Required work:
[1] In the interview about The Singapore Grip, why does Daniel York Loh say the British Secret Service concocted the Shanghai Grip? Answer in one to three sentences.
[2] Turn the listing, starting with the line containing "Click the empty Key field" and going on through the end of the listing, into a Markdown table with the columns Nr and Line, skipping blank lines. Leave the pictures out.

Selected extract:

= = = =

Daniel York Loh on The Singapore Grip

Viv Yau talks to award-winning writer, actor and filmmaker Daniel York Loh on ITV’S latest TV drama: an adaptation of J.G. Farrell’s book, The Singapore Grip.

So The Singapore Grip is a book written in 1978 by J.G Farrell, which has been adapted into an ITV drama set. Can you tell us what you know about the title of this book and your overall impression of the first two episodes you’ve watched?

The title is fascinating. The fact that this is getting commissioned in 2020 is literally astonishing. [The phrase ‘The Singapore Grip’] is supposedly a trick that local prostitutes at the time performed with their vaginal muscles. Now, it's used as a metaphor throughout the book in terms of ‘the grip’ as the ‘colonial grip’. It’s actually fiction and is based on The Shanghai Grip. The Shanghai Grip is totally concocted. It was a British Secret Service fabrication. They concocted this idea of this Shanghai Grip technique to discredit Wallis Simpson, it’s an Orientalist fantasy. I find it concerning, especially anything to do with Asian femininity, The [British media] don’t portray any of us very well at all. You might just be able to get away with [the title], if the entire programme was about South East Asian sex workers and humanising them - though even then I don't know [why it would be used.]
Within the book, there's quite a lot of detail - it’s about this family of rubber traders in Singapore.  In the first part of the book, there's a lot of historical context - which all happens ‘off screen’ -  but it’s not even off screen in the TV series, it’s just not there. There's a lot in the book about the fact that it's becoming difficult and quite competitive to be a rubber trader. And they've got this whole situation with labour strikes, and their indentured labour. But in the first episode, the whole thing just comes over as flippant and a bit silly. I think it was really badly adapted. 


There is one Asian main character, Chinese refugee Vera Chiang played by Elizabeth Tan, who describes her character as ‘this complex, enigmatic character who stands up for the things that she believes in — she’s a wonderful example of a three-dimensional female character. In a period drama, it’s rare to find someone like that from an East Asian background.’ (Standard, 2020) Where do you think the potential issues are for how ESEA people, particularly women, are represented in British television?

In their publicity they try to spin Vera Chiang, as the main character. She's the only Asian character. She has this romance with a white man, Matthew. And he's played by actor, Luke Treadway. In the book, his character is not meant to be very attractive. 
This is Vera’s internal dialogue from the book in J.G Farrel’s voice: ‘How attractive he is, how stupid and short sighted. What deliciously round shoulders an unhealthy complexion. For the fact that this had been brought up, as Chinese girls had been for centuries, to find stooping, bespectacled, scholarly young men attractive. No doubt there was an economic motive originally buried somewhere beneath this tradition of attractive quality.’
[The way ESEA people, particularly women are represented] is appalling. There is a paradigm for East and South East Asian women on British TV and that they're basically a trophy for white men. And ESEA males are either silent pimps or brutal oppressors.

= = = =

[Records about locating elements on screens]
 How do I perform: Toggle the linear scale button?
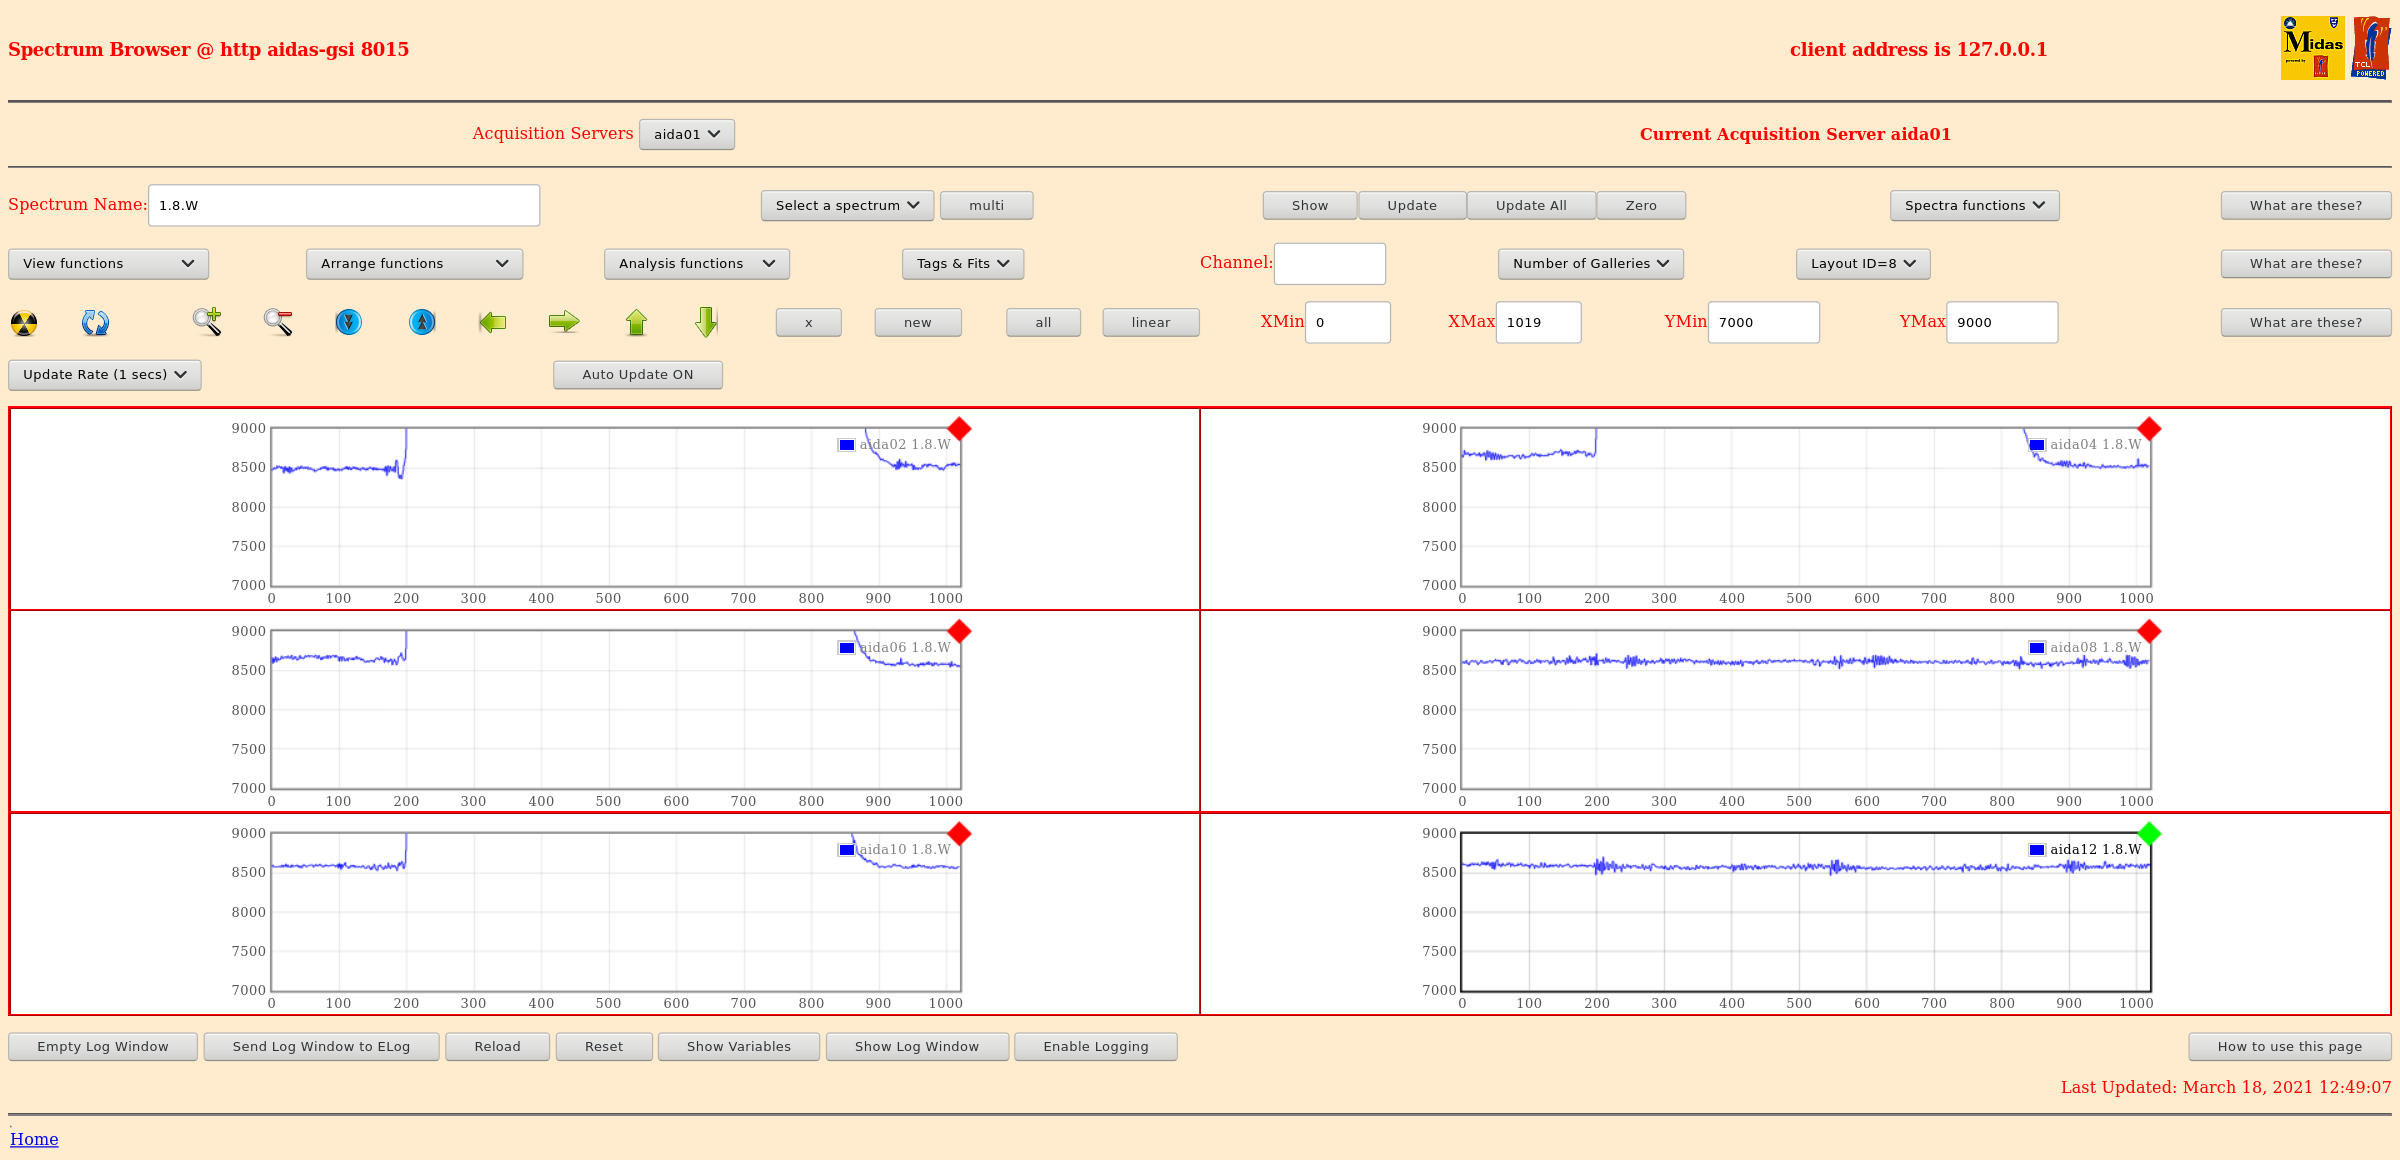click(1150, 323)
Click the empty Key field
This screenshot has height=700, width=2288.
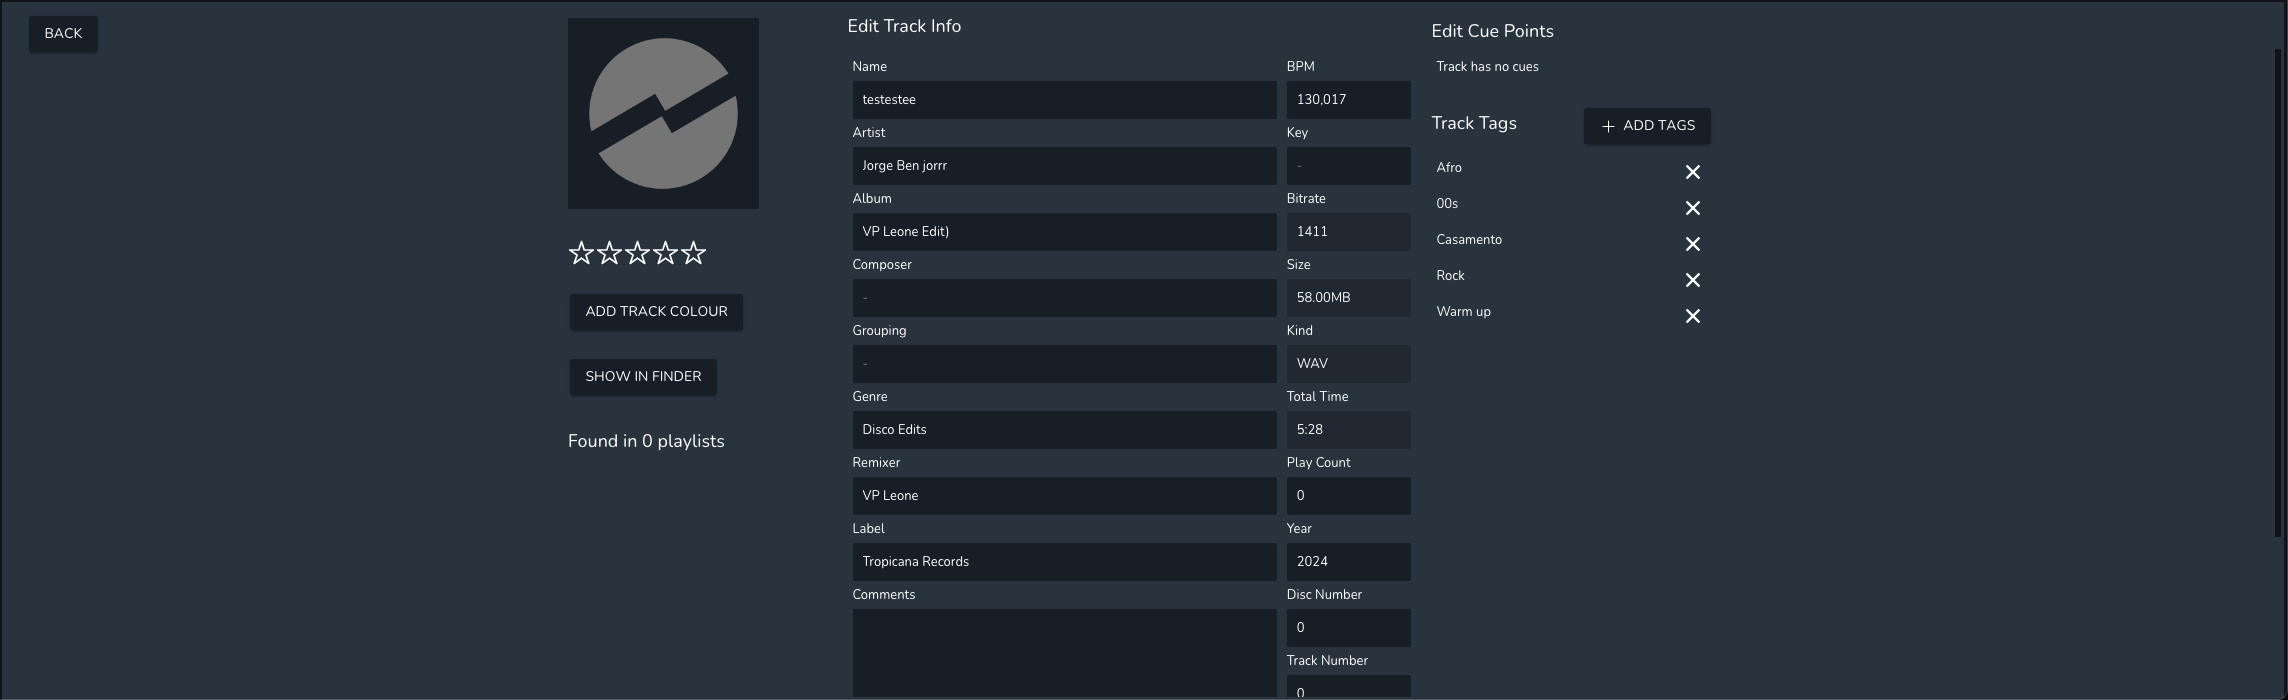coord(1347,166)
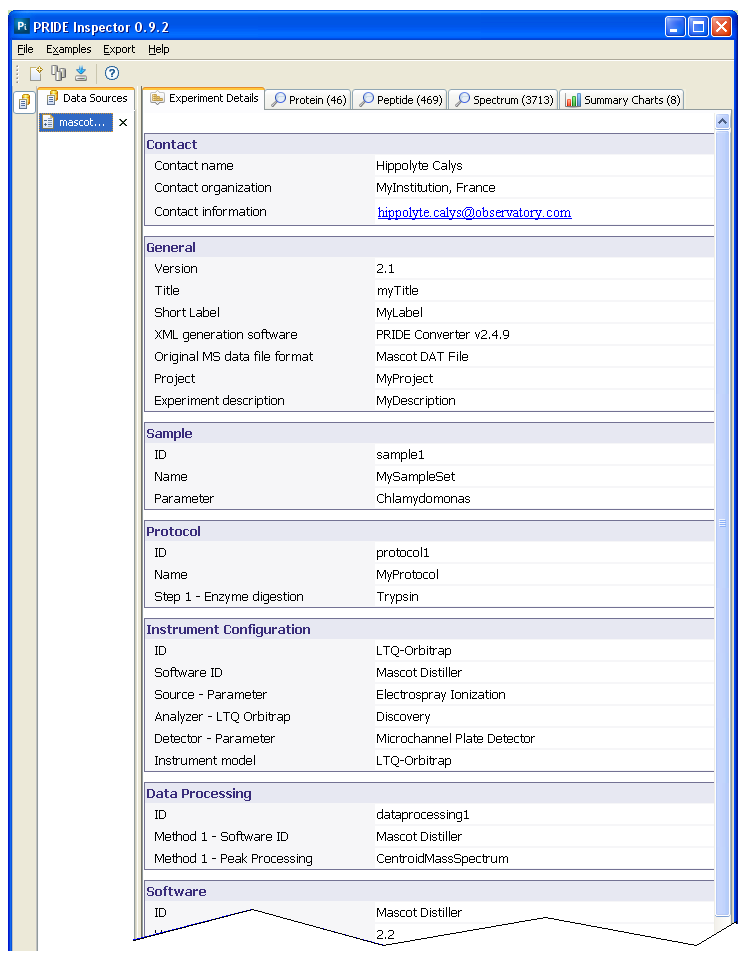The image size is (746, 960).
Task: Open the Help menu
Action: [x=159, y=49]
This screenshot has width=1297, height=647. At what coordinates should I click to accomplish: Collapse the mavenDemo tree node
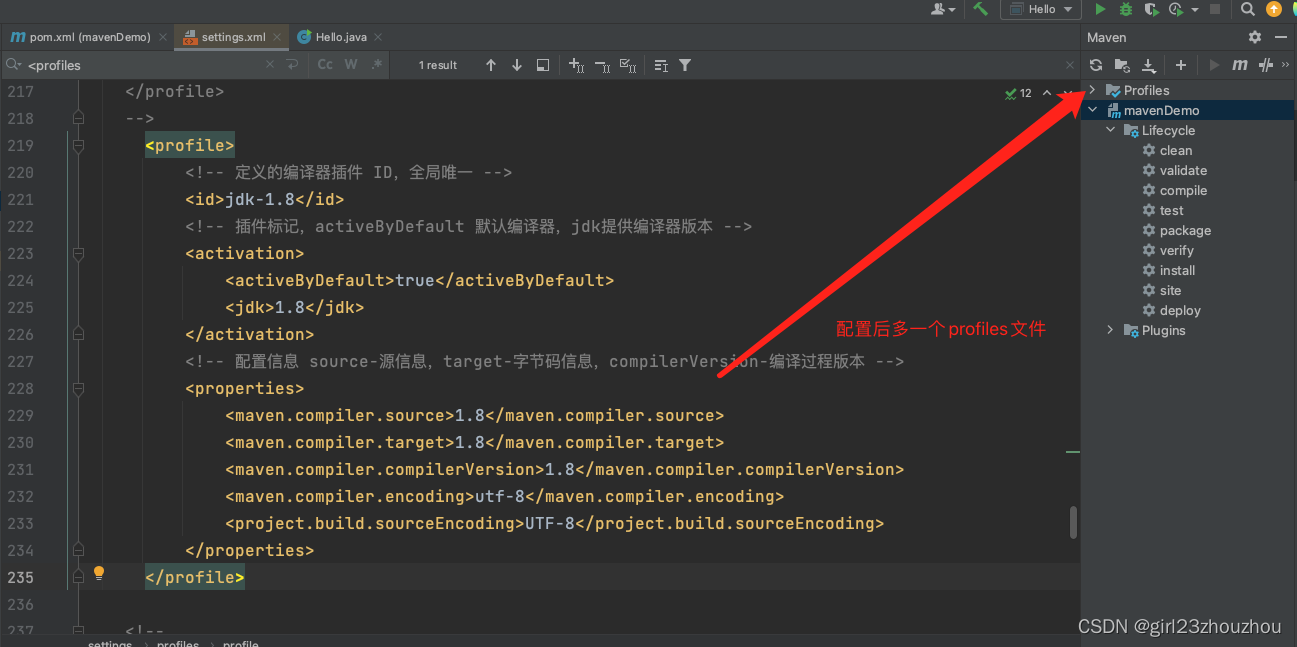point(1091,110)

= = = =

Outputs in order:
[1] He says the British Secret Service made up the Shanghai Grip technique to discredit Wallis Simpson. He calls it a fabrication and an Orientalist fantasy.

[2]
| Nr | Line |
|---|---|
| 1 | Click the empty Key field |
| 2 | This screenshot has height=700, width=2288. |
| 3 | coord(1347,166) |
| 4 | The image size is (746, 960). |
| 5 | Task: Open the Help menu |
| 6 | Action: [x=159, y=49] |
| 7 | This screenshot has width=1297, height=647. At what coordinates should I click to accomplish: Collapse the mavenDemo tree node |
| 8 | point(1091,110) |